_ACTIVITY:_
Swap "particular" for "specific" in the lines running from the first line through the line containing "x-tick-label: 2023-05 is", both included, and write those lines out again with nothing else altered. Omit the pictures.

------------

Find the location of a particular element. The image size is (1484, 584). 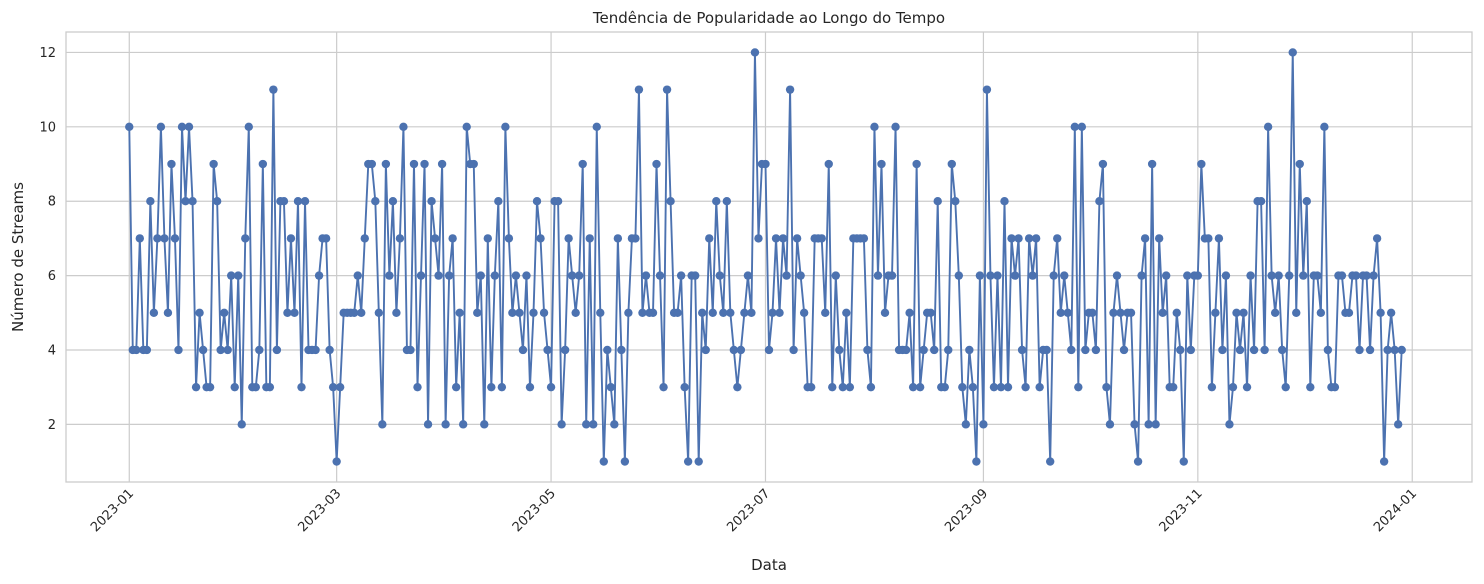

x-tick-label: 2023-05 is located at coordinates (534, 510).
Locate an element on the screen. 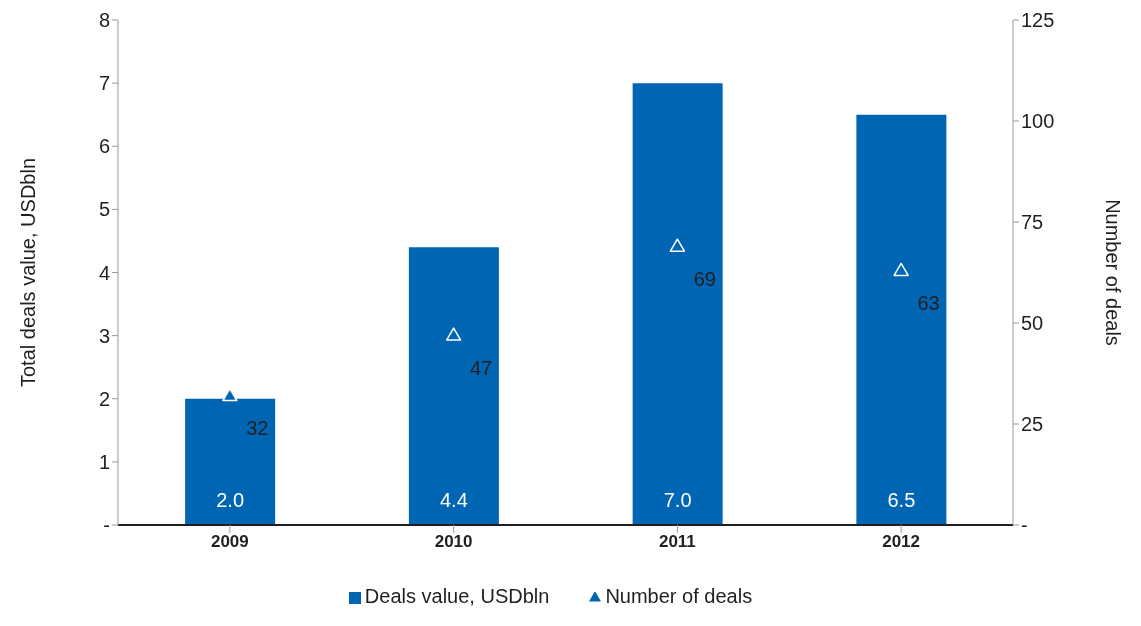 The height and width of the screenshot is (626, 1141). data-label: 6.5 is located at coordinates (902, 500).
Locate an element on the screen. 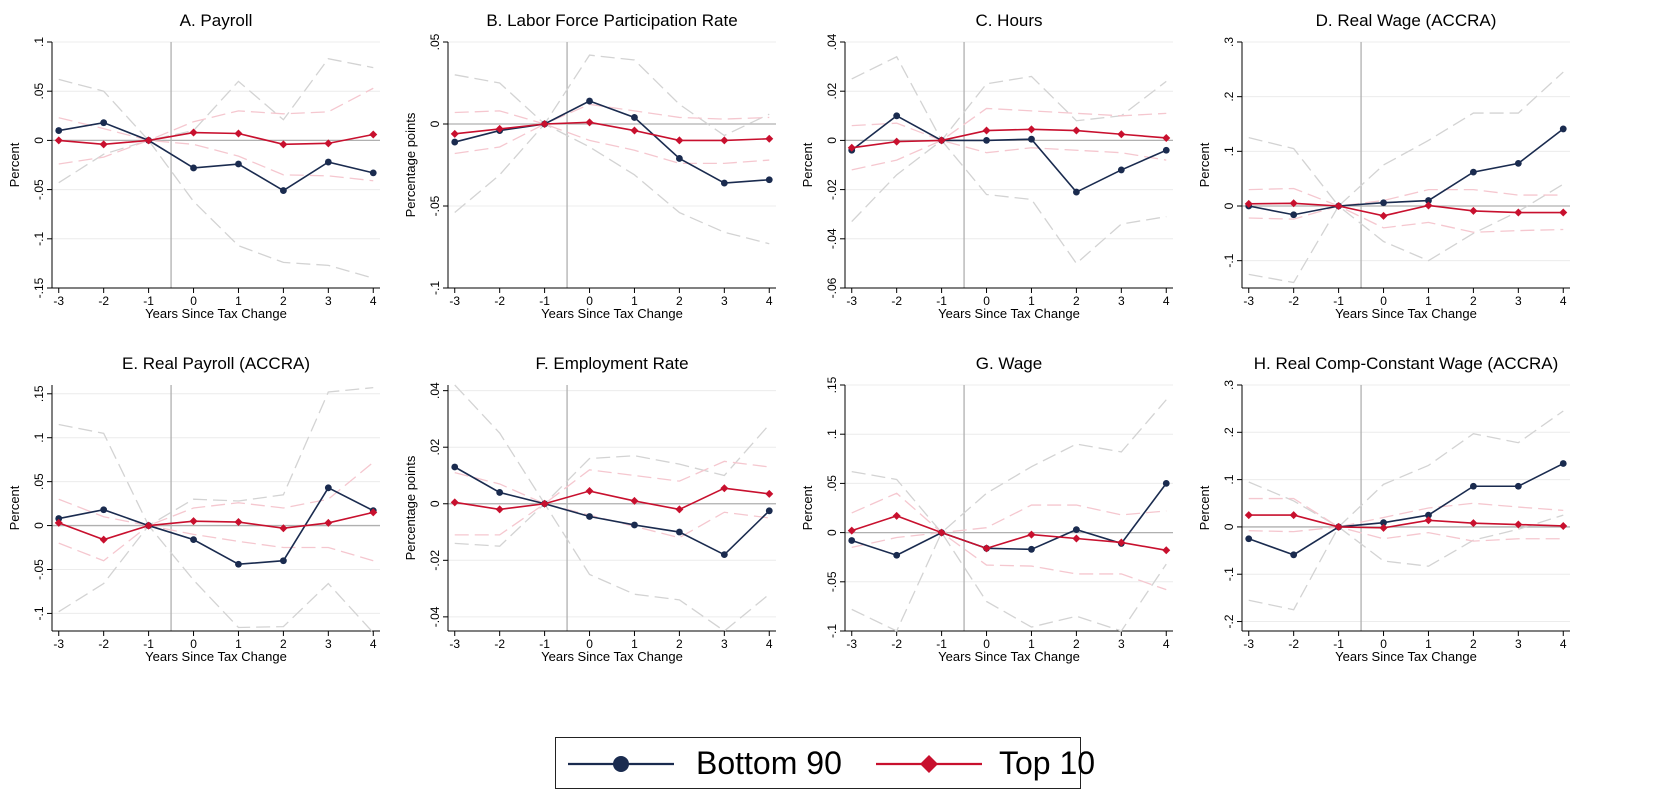 The image size is (1655, 790). y-tick-label: .1 is located at coordinates (832, 434).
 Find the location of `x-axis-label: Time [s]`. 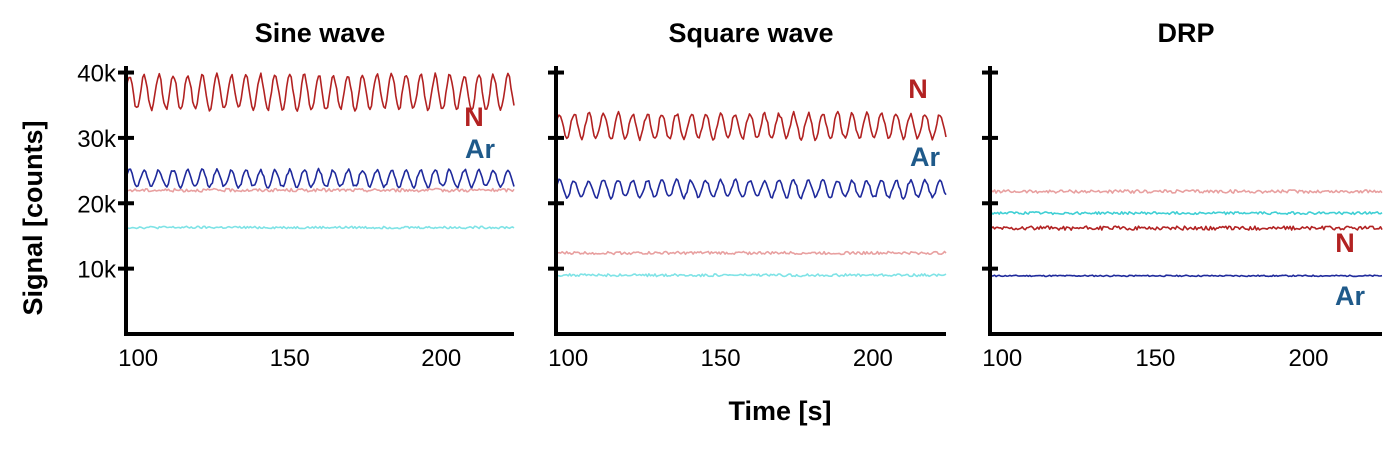

x-axis-label: Time [s] is located at coordinates (780, 411).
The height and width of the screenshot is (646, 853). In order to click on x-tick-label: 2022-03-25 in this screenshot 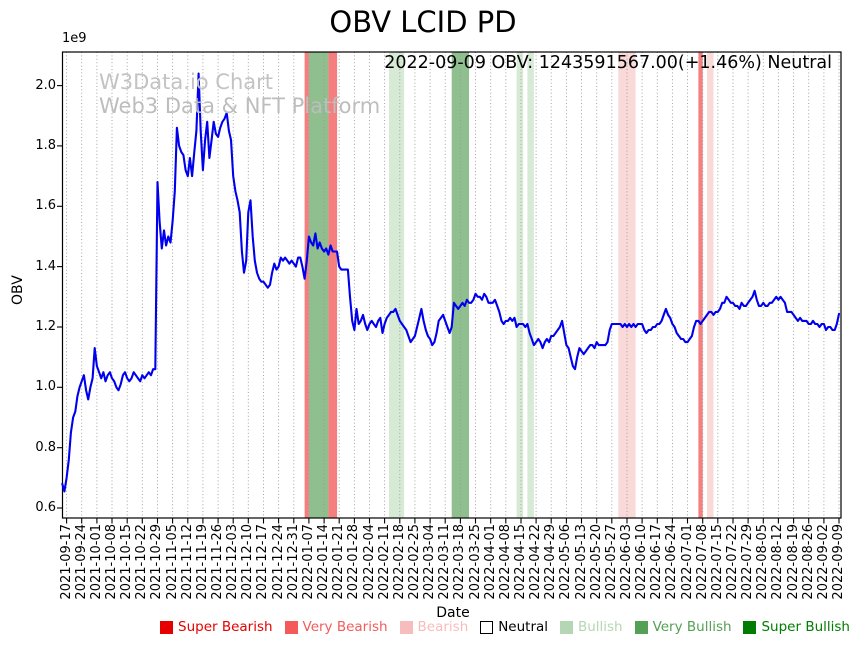, I will do `click(475, 562)`.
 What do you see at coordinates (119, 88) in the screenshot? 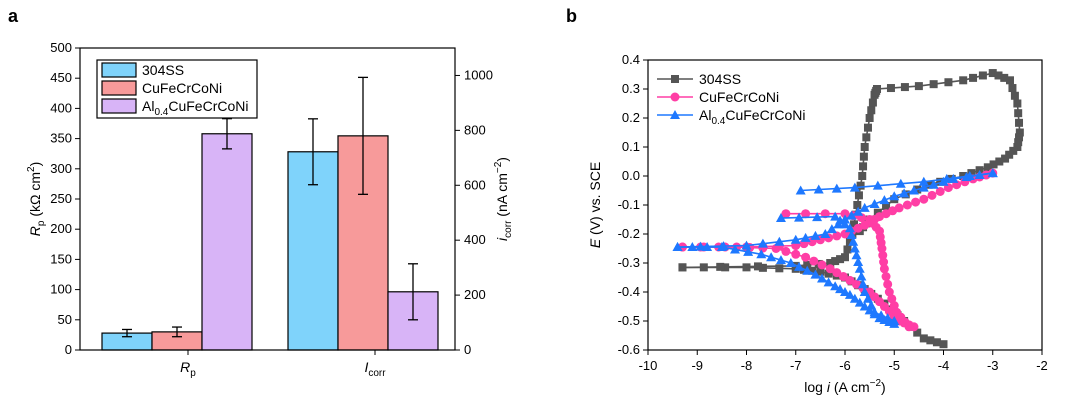
I see `legend-swatch-CuFeCrCoNi` at bounding box center [119, 88].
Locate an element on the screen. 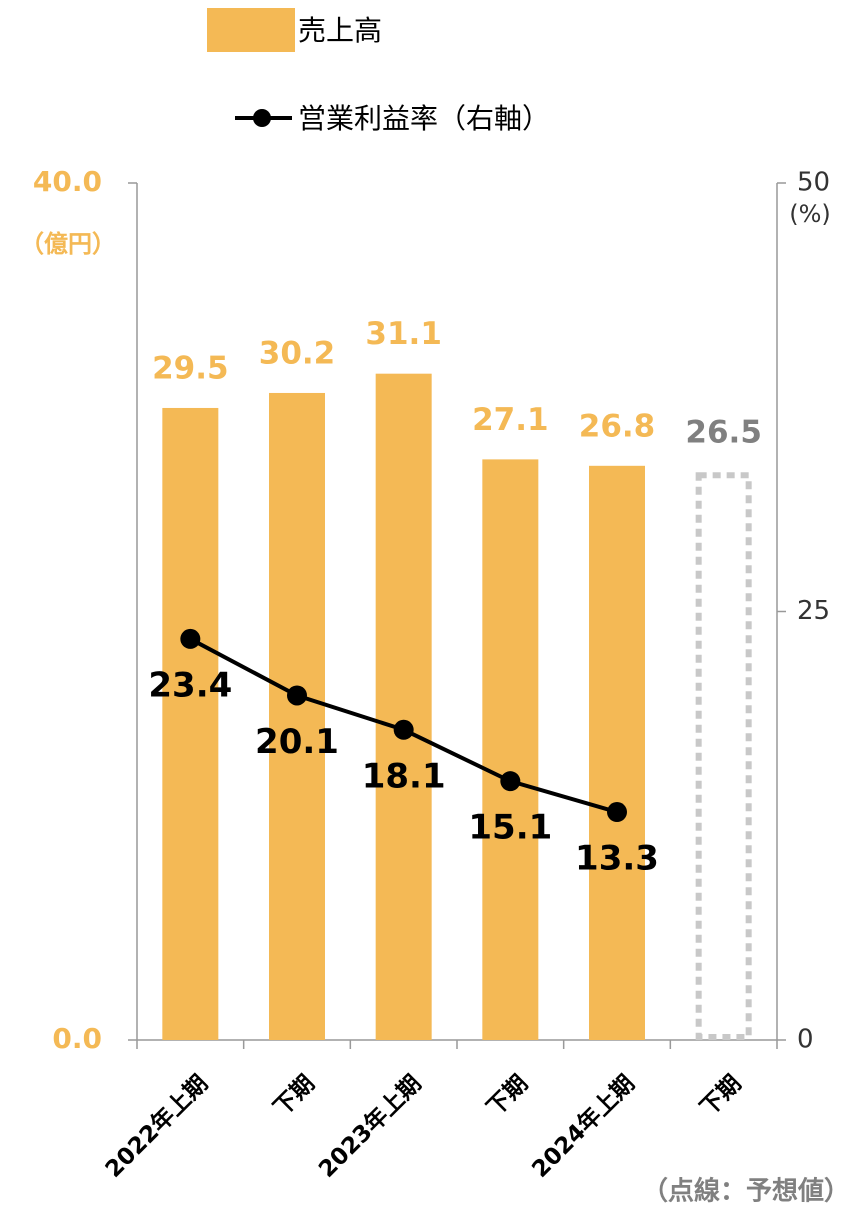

------------

_ANSWER FOR THIS EXERCISE:_
Find the location of a specific element. The image size is (1484, 584). 

x-tick-label: 2023-05 is located at coordinates (534, 510).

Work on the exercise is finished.